Joe Winchester July 1st, 2005, 09:12 PM I posted a few weeks ago about a difficult recording situation in a car with 4 actors. I've researched all the options on mics (lavs, shotguns, condensers, boundary) and have decided to go with the Sanken Cub 01 boundary mic.
My question is, to those who are familiar with this mic, how many would it take to properly mic this car? I figure it would take two mics. there are two actors in the front and two in the back of the car. I figured a mic in the front and one in the back should do it. Does this sound doable? I will be ordering 2 mics monday, so any help before that would be much appreciated.
Bob Costa July 1st, 2005, 11:50 PM Hey Joe, shoot me an email. I see you are Sarasota. We should probably know each other.
Ty Ford July 2nd, 2005, 07:10 AM I posted a few weeks ago about a difficult recording situation in a car with 4 actors. I've researched all the options on mics (lavs, shotguns, condensers, boundary) and have decided to go with the Sanken Cub 01 boundary mic.
My question is, to those who are familiar with this mic, how many would it take to properly mic this car? I figure it would take two mics. there are two actors in the front and two in the back of the car. I figured a mic in the front and one in the back should do it. Does this sound doable? I will be ordering 2 mics monday, so any help before that would be much appreciated.
Depends on the action and body turns, but one in front, one in back pannned to separate channels should work. Stich 'em into the headliner.
Ty Ford
Marco Leavitt July 2nd, 2005, 07:58 AM As Ty said, it depends on the body turns. Remember that the Cub01 is a strongly directional cardiod pattern. If you have one in the headliner behind the dome light to cover the back seat, it may not cover an actor in the front seat who is trying to turn around to talk towards the rear of the car. This mic gets a really weird flanging sound in enclosed places like that if the speaker is way off axis. I suppose you could just shoot a reversal and change the mic positions and pick up the audio that way.

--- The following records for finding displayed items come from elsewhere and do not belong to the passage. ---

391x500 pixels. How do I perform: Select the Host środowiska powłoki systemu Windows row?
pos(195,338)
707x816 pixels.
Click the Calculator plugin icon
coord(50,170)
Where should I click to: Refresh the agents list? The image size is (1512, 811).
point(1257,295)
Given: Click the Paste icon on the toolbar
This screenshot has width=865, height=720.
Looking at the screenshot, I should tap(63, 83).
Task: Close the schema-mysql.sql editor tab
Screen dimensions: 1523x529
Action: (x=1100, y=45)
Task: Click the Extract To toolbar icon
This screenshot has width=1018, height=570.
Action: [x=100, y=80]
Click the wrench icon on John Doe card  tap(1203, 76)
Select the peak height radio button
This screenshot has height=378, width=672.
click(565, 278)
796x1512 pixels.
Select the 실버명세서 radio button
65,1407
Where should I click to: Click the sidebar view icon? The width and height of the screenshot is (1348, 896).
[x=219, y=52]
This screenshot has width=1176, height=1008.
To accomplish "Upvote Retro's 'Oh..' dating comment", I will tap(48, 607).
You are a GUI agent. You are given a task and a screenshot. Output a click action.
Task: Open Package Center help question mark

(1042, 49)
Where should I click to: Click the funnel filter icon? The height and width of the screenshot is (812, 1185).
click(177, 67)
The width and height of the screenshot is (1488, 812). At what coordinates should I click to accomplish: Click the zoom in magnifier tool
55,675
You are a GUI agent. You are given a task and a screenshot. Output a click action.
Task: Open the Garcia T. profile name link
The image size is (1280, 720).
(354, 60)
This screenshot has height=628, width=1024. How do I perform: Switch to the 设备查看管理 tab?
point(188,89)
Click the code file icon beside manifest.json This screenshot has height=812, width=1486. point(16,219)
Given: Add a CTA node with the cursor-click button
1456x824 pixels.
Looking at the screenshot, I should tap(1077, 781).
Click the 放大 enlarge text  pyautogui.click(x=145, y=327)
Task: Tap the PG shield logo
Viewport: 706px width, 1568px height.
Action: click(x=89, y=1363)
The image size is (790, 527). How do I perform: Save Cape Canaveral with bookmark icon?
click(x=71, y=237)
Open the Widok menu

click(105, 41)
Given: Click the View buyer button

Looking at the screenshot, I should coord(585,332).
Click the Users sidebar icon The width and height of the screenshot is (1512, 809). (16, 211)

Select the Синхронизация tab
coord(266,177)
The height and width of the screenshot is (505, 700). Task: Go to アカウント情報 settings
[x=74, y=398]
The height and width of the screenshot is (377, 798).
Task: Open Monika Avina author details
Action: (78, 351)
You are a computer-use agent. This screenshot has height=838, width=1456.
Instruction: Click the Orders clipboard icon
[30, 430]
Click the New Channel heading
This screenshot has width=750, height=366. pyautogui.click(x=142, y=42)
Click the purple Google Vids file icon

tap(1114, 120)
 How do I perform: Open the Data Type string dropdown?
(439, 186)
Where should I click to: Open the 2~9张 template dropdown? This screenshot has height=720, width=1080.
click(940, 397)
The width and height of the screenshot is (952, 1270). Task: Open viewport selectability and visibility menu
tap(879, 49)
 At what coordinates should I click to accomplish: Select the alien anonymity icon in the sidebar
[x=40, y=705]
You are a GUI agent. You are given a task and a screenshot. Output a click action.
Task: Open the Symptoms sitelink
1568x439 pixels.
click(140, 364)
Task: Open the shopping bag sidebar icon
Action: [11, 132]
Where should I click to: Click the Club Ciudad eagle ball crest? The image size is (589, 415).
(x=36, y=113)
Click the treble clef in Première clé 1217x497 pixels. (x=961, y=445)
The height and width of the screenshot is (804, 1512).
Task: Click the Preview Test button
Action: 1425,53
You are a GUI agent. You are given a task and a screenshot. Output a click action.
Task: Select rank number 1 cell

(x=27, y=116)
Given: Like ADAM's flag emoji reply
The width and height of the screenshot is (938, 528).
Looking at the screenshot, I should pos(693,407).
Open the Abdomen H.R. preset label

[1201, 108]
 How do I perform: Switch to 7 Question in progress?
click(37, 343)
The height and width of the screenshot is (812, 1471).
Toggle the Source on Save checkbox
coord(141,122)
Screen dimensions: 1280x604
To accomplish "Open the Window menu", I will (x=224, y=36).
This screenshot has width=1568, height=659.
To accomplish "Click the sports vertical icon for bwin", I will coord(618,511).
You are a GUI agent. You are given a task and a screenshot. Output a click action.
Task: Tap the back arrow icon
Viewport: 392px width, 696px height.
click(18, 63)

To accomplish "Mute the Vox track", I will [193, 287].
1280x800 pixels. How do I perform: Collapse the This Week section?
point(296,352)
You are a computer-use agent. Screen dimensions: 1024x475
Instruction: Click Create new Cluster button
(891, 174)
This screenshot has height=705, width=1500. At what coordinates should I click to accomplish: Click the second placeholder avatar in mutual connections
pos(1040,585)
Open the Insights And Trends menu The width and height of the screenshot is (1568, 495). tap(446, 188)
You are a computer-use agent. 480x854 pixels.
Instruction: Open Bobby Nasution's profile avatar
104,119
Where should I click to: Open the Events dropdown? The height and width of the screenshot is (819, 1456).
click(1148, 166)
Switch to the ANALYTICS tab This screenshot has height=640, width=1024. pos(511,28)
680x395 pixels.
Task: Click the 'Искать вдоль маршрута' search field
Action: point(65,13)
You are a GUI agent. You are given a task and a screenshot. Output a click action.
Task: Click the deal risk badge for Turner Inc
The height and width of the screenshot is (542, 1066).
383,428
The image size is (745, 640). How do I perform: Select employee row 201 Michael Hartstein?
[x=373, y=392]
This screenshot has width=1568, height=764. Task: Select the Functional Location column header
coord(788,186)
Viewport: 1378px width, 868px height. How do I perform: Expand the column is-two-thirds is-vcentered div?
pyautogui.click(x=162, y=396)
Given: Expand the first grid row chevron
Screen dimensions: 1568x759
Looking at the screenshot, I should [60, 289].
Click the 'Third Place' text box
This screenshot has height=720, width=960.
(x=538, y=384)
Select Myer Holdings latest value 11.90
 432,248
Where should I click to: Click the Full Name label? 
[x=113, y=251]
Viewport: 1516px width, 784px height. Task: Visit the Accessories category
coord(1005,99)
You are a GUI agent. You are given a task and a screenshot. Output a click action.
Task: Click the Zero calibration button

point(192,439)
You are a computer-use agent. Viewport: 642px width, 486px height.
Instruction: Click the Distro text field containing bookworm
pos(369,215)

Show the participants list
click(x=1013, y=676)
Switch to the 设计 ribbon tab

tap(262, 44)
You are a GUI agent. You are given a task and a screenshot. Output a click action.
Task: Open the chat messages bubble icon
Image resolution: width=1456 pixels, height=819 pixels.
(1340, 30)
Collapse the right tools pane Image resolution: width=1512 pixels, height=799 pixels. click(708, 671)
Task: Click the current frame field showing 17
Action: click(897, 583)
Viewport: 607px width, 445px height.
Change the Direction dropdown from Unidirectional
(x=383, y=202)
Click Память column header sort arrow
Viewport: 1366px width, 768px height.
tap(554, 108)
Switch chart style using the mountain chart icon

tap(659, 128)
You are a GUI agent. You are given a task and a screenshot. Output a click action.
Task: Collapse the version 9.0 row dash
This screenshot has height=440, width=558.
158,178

Ty Ford July 2nd, 2005, 08:21 AM As Ty said, it depends on the body turns. Remember that the Cub01 is a strongly directional cardiod pattern. If you have one in the headliner behind the dome light to cover the back seat, it may not cover an actor in the front seat who is trying to turn around to talk towards the rear of the car. This mic gets a really weird flanging sound in enclosed places like that if the speaker is way off axis. I suppose you could just shoot a reversal and change the mic positions and pick up the audio that way.
Me? I'd fix a couple of omni lavs on the ceiling liner and split them at the mixer.
Regards,
Ty
Joe Winchester July 2nd, 2005, 08:22 AM The actors don't turn around that much to talk, so i think one in front and one in back might work fine. i could get four, one for each actor and record all four channels separately, but i think that's overkill. I'll stick with two and make sure we're always facing the right way. It's easy to shoot a reverse shot if someone turns around and readjust one of the mics to pick them up. Well cool. Thanks guys. We're starting our shoot next weekend, so I'll let you know how it goes.
oh, and Bob I'm emailing you now.
-Joe
Peter Kraan July 3rd, 2005, 03:03 AM Hi there
I've used CUB 01 in car interiors and its good as long as vehicle noise not too great. Another sneaky option for the back seat actors is to poke a ricsonix pin mic thru the car seat cover (if they have them) at about head height. Works well if they're leaning forward as back seat travellers often do.